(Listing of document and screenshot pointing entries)
____________________

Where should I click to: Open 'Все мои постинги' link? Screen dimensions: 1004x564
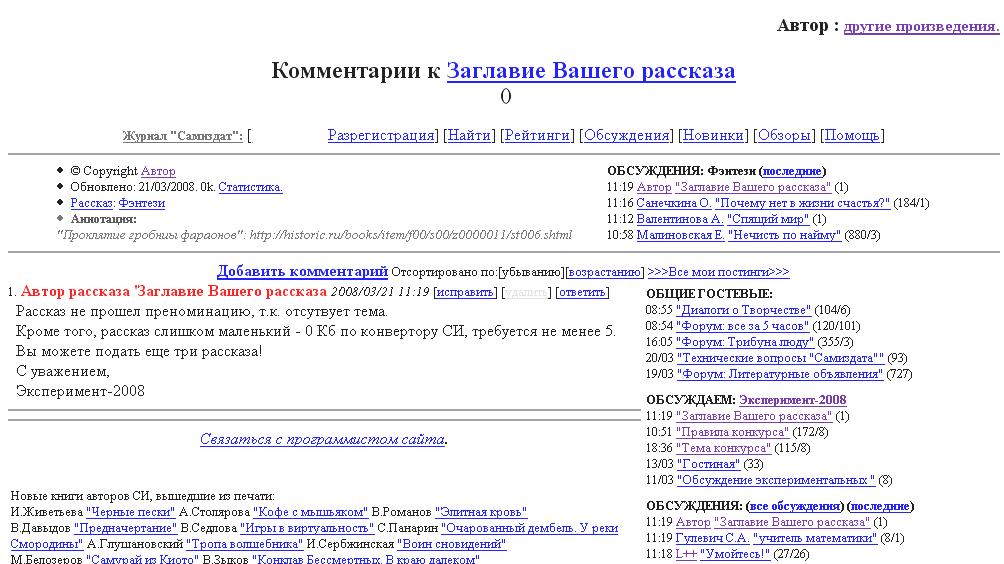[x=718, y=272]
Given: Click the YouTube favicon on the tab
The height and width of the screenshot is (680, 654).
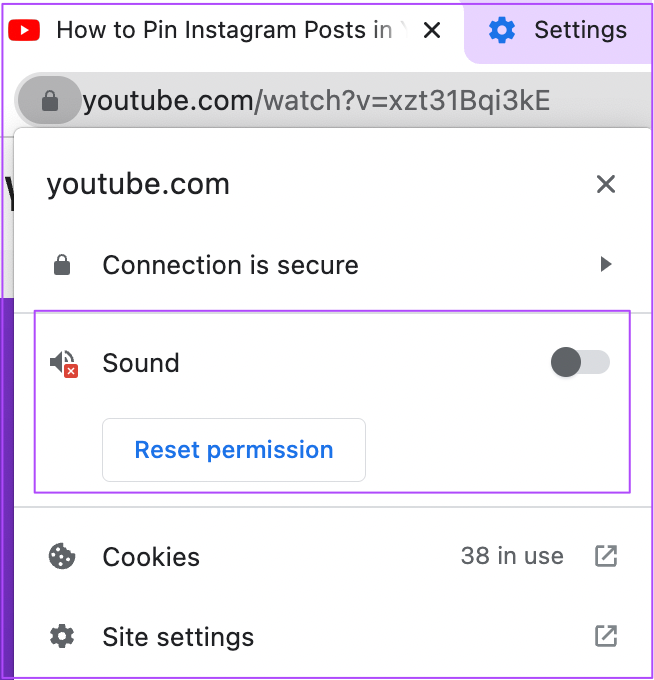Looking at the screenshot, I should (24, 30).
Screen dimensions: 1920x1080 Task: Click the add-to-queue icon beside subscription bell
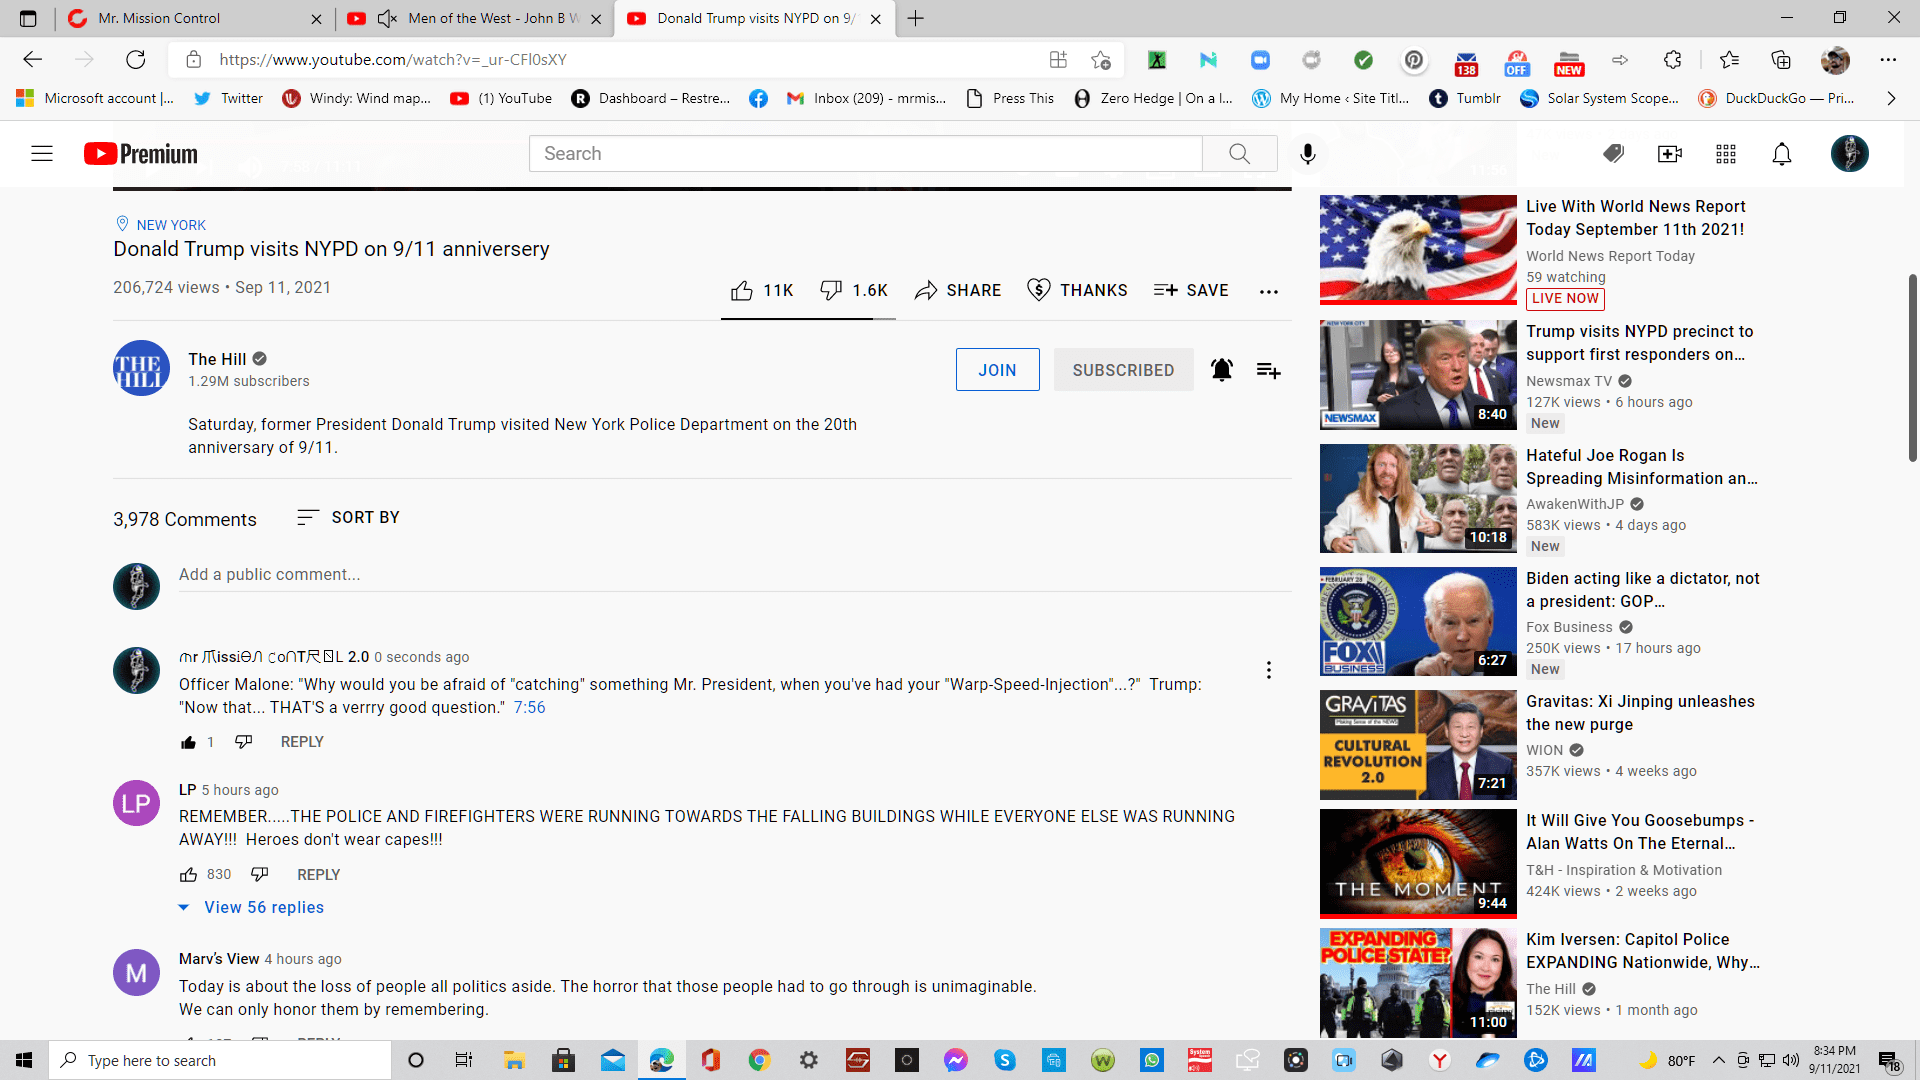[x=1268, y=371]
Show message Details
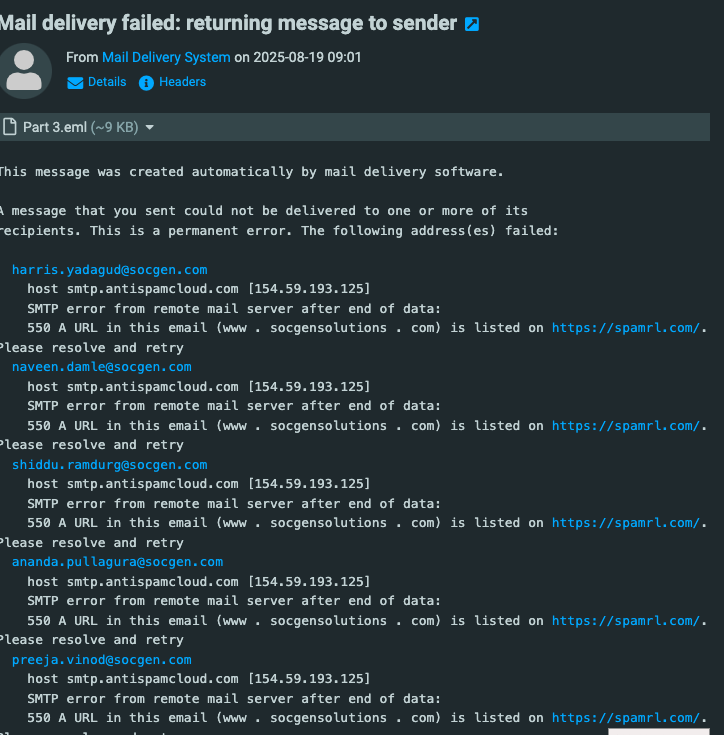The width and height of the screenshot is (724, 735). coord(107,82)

____________________

> **JOB**
Report every line of the listing above that contains the word "dimensions", copying each one in full. Case counts.

> **WORKED SOLUTION**
Where should I click to: Open 'Все мои постинги' link? Screen dimensions: 1004x564
Screen dimensions: 1920x1080 Task: Click the add-to-queue icon beside subscription bell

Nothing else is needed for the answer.